Verona-Juve ’89: il giorno della morte di Scirea

Era il 3 settembre 1989 quando Juventus e Verona si affrontarono in un match valido per la seconda giornata del campionato ’89-90. Sembrava una domenica di fine estate destinata ad essere ricordata per una bellissima vittoria su un campo ostico come quello del “Bentegodi”. Una vittoria netta, per 4-1, come mai prima di quel giorno era accaduto nemmeno quando la Juve si era presentata in quel di Verona con gente ben più blasonata di Bonetti, Galia, Tricella, Bonetti anche se, ad onor del vero, anche l’Hellas dei primi anni’80, che avrebbe poi raggiunto uno storico scudetto nel 1985, era di un’altra pasta.

Fu una vittoria che permise alla Juve di sognare la possibilità di sedersi al tavolo delle squadre in grado di giocarsi lo scudetto: la squadra allenata da Zoff, seppur cinica, compatta e battagliera, era infatti costretta a vedersela con squadre più attrezzate come il Napoli di Maradona, il Milan degli olandesi, l’Inter dei tedeschi e la Sampdoria di Vialli e Mancini.
Dopo 11 minuti la partita era già indirizzata verso una vittoria bianconera grazie alla doppietta di Totò Schillaci, l'ultima scoperta di Boniperti, che lo aveva prelevato in serie B dal Messina, prima di lasciare la presidenza dopo quasi 20 anni. Il Verona però non si arrese tanto facilmente, andando due volte vicino al gol che avrebbe potuto accorciare le distanze prima con Iorio, il cui traversone era stato però allontanato da De Agostini e poi ancora con Iorio bravo a riprendere un’ uscita di Tacconi non trattenuta e a tirare a botta sicura verso la porta salvata da Alejnikov.

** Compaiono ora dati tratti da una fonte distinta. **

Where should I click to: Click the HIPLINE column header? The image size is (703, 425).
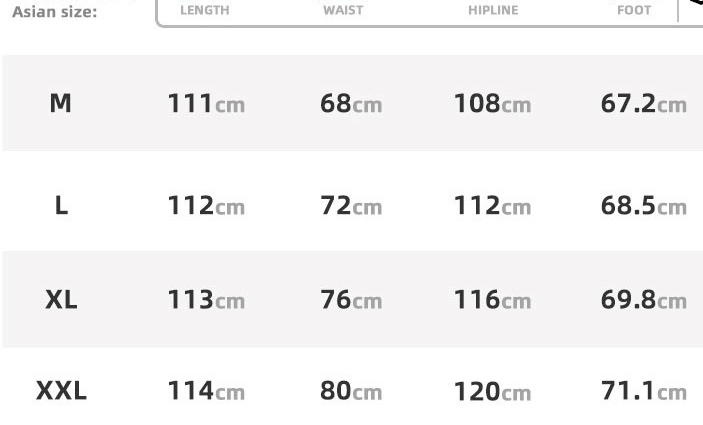[x=493, y=10]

Al 25’ arrivò però il colpo di grazia per il Verona, con l’espulsione di Gaudenzi per doppia ammonizione. A quel punto se i ragazzi di Zoff avessero messo in rete tutte le occasioni create sarebbe stato necessario un pallottoliere per contare i gol: Schillaci, Barros, Galia e Marocchi sfiorarono il gol del 3-0 che sarebbe poi arrivato nel secondo tempo con Fortunato. Il gol della bandiera per il Verona venne realizzato da Iorio al 77’.

Si potrebbe parlare del siparietto Boniperti-Schillaci, con quest’ultimo abile in zona mista, come lo era stato in campo con i difensori veronesi, a dribblare paragoni scomodi con un grande attaccante siciliano del passato; Pietro Anastasi.
Si potrebbe parlare di come l’orchestra di Zoff stesse mostrando quei margini di miglioramento che nel corso dell’anno sarebbero stati continui ed avrebbero permesso a Madama di portare a casa Coppa Uefa e Coppa Italia: Alejnikov e Fortunato sembravano trovarsi bene a centrocampo così come in difesa Galia e De Agostini davano l’impressione di non aver timore nei loro attacchi offensivi, sapendo bene che dietro di loro Bonetti e Tricella sapevano reggere l’urto degli attaccanti avversari.

Purtroppo però quel 3 settembre 1989 è un giorno noto a tutti per uno dei fatti più tristi dell’intera storia bianconera, secondo solo al 29 maggio di 4 anni prima: mentre la squadra rientrava in pullman da Verona e si dirigeva verso lo stadio Comunale dove tutti i giocatori avrebbero ripreso le loro macchine per tornare a casa, come sempre avveniva dopo ogni trasferta, Sandro Ciotti dava alla 'Domenica Sportiva' il triste annuncio della morte di Gaetano Scirea. “Gai”, allora allenatore in seconda, era aveva trovato la morte in un incidente stradale in Polonia, dove era andato a visionare per conto di Zoff i successivi avversari di Coppa Uefa, il Gornik.

Inutile ricordare il curriculum sportivo del Capitano di mille battaglie, o di quanto fosse apprezzato da compagni ed avversari per le sue doti morali,  visto che ad oltre 20 anni dalla sua morte  di aneddoti e testimonianze particolari su Scirea ne abbiamo collezionati a centinaia.  Quello che forse in pochi ricordano è il modo con cui si è sempre messo al servizio della Juve: dopo 14 anni di trionfi, nella primavera del 1988 aveva intuito di aver imboccato la cosiddetta parabola discendente della carriera di un calciatore, decidendo così di ritirarsi: senza dichiarazioni clamorose, senza rancore, con un rituale semplice come il suo carattere gli imponeva. E dopo soli due mesi si sarebbe messo a disposizione per la ricostruzione della Juve post-Marchesi.